# Where can I find labels like http://bcilabels.com



## hiGH (Jan 25, 2007)

I would order from them (BCI), but their customer service is horrible to say the least. 

I'm hoping to find a company selling similar labels.

Thanks.


----------



## Rodney (Nov 3, 2004)

Specifically what kind of labels are you looking for (there are a lot on that site)? 

CruzLabels.com and ClothingLabels4u.com offer different styles of labels.


----------



## NonFiction (Feb 15, 2007)

yeah i was going to say clothing labels 4u. I just ordered from there 3 days ago. When i see the quality i will let you know! However the samples lisa sent me were very nice so we will see.


----------



## hiGH (Jan 25, 2007)

I'm looking for this kind of look.

Clothing Labels - Rubber & Silicone
Clothing Labels - Leather Labels

Thanks again.


----------



## ros74 (Nov 13, 2007)

I found another company, Sienna Pacific, here is the link:

Rubber PVC Labels - Sienna Pacific
http://www.siennapacific.com/moreinfo-wl.html


----------



## hiGH (Jan 25, 2007)

ros74 said:


> I found another company, Sienna Pacific, here is the link:
> 
> Rubber PVC Labels - Sienna Pacific


I will look them over. thanks ros


----------



## nativegraphics (May 18, 2007)

thanks for the label info - will check out the links!
Thanks
Deb


----------

Exercises to complete:
A – In the forum thread on label suppliers, reproduce word for word the part that opens with the words containing "yeah i was going" and closes with "kind of look.".
B – Translate this sentence from the label-supplier thread into Spanish: "I would order from them (BCI), but their customer service is horrible to say the least."
C – Answer these questions using the label-supplier thread:
(i) Which two websites does Rodney name as offering different styles of labels?
(ii) How long ago did NonFiction say the order from clothing labels 4u was placed?
(iii) What company did ros74 find?

Provided records:

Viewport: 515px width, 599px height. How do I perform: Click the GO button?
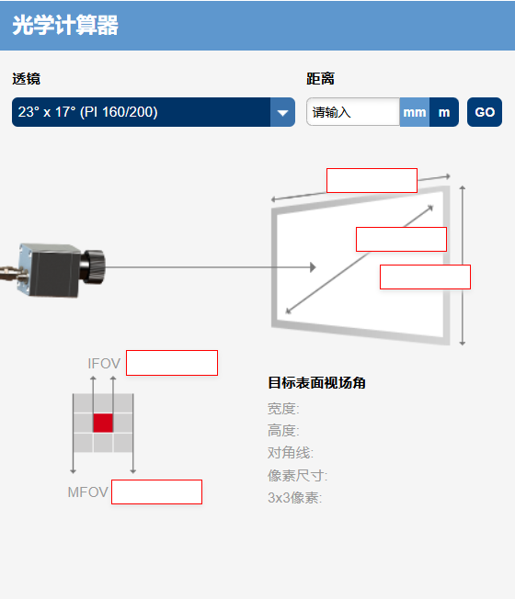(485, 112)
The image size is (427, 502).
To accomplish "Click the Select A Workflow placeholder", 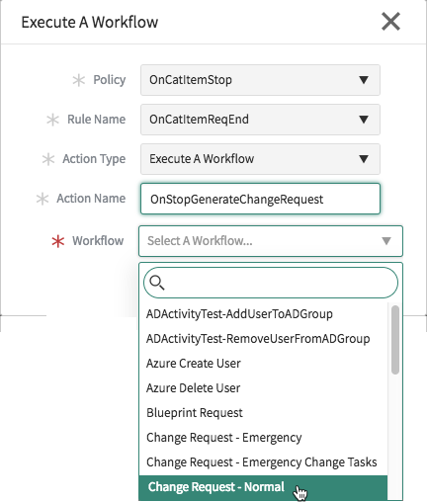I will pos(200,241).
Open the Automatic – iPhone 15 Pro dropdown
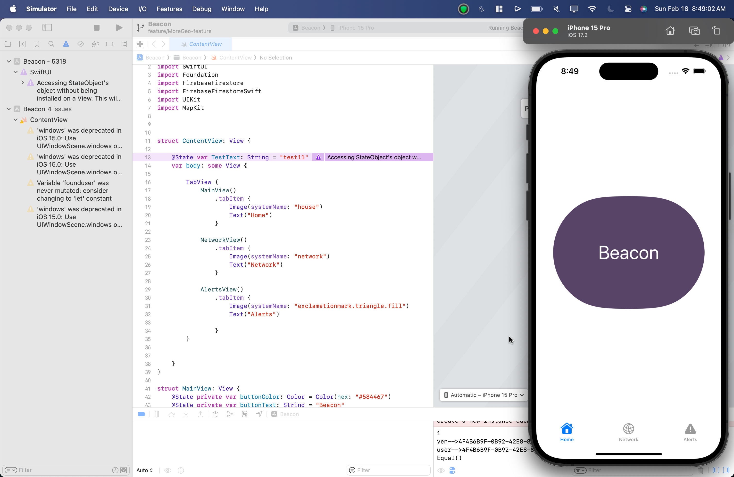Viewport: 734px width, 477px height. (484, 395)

--

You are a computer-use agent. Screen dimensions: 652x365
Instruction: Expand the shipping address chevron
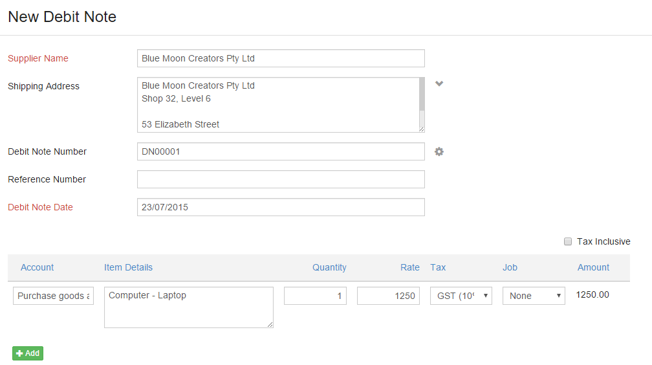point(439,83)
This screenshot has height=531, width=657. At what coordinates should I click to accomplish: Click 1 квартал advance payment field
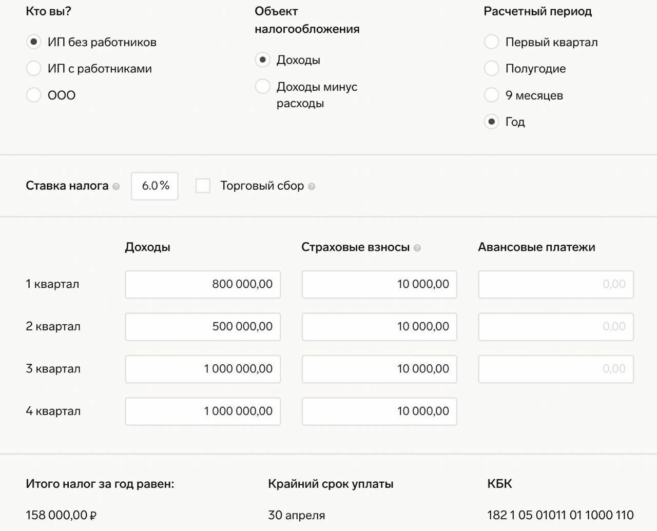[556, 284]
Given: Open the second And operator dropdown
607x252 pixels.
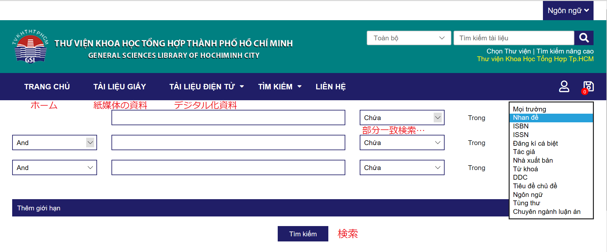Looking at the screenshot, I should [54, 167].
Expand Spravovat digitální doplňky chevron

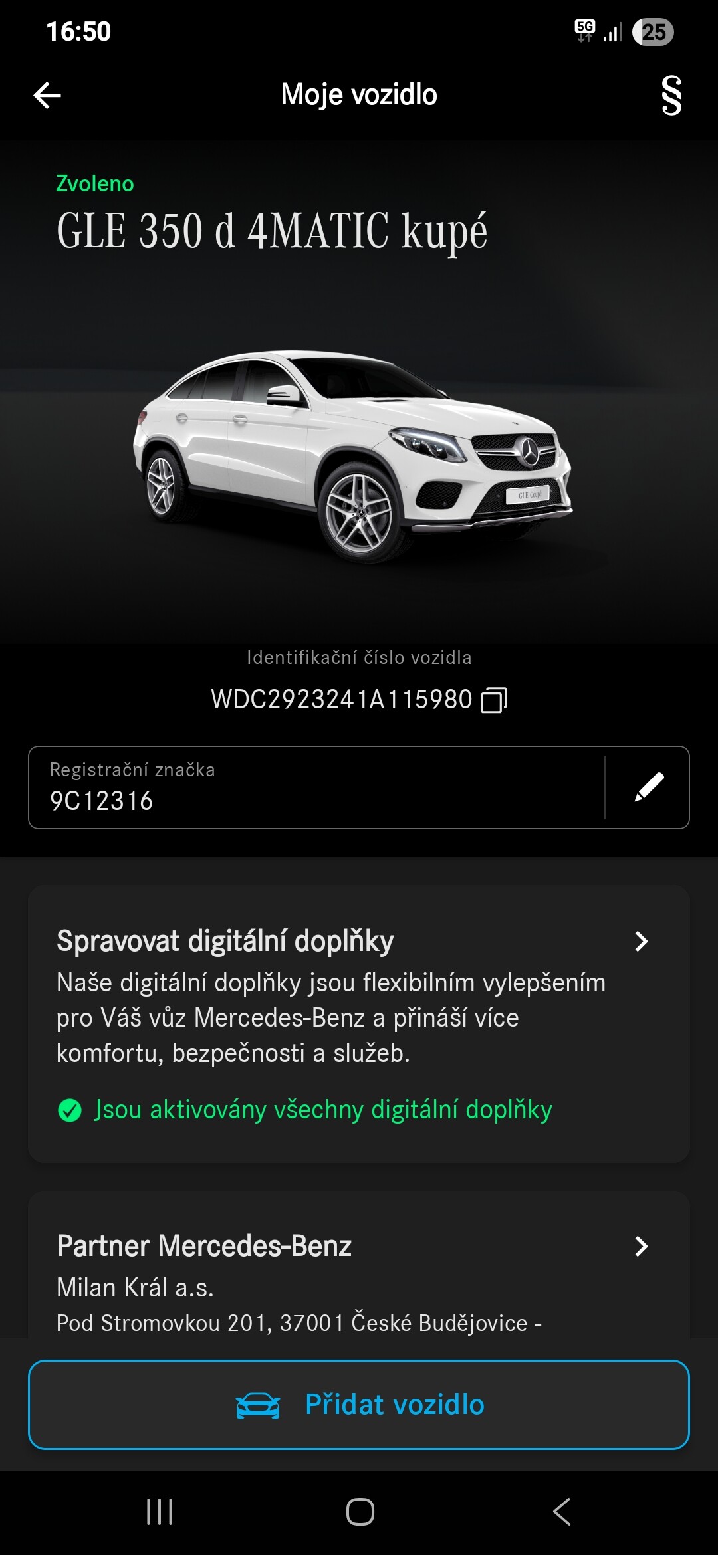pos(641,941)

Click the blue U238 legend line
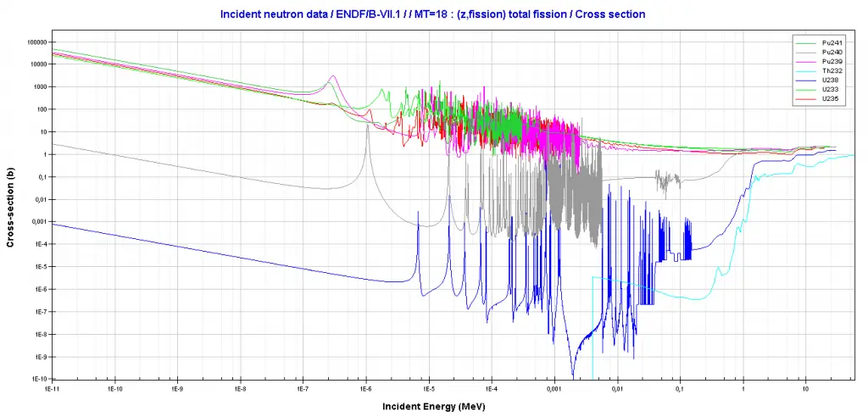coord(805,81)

--

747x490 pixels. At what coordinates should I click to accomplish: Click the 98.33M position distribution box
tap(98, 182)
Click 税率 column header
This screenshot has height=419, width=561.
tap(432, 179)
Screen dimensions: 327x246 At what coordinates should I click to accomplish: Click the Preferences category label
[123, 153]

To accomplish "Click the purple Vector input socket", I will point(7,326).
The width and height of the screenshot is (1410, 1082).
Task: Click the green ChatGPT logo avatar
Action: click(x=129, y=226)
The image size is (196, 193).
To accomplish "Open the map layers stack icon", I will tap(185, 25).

Replies:
A –
yeah i was going to say clothing labels 4u. I just ordered from there 3 days ago. When i see the quality i will let you know! However the samples lisa sent me were very nice so we will see.


----------



## hiGH (Jan 25, 2007)

I'm looking for this kind of look.

B – Les haría pedidos a ellos (BCI), pero su servicio al cliente es horrible, por decir lo menos.

C –
(i) CruzLabels.com and ClothingLabels4u.com
(ii) 3 days ago
(iii) Sienna Pacific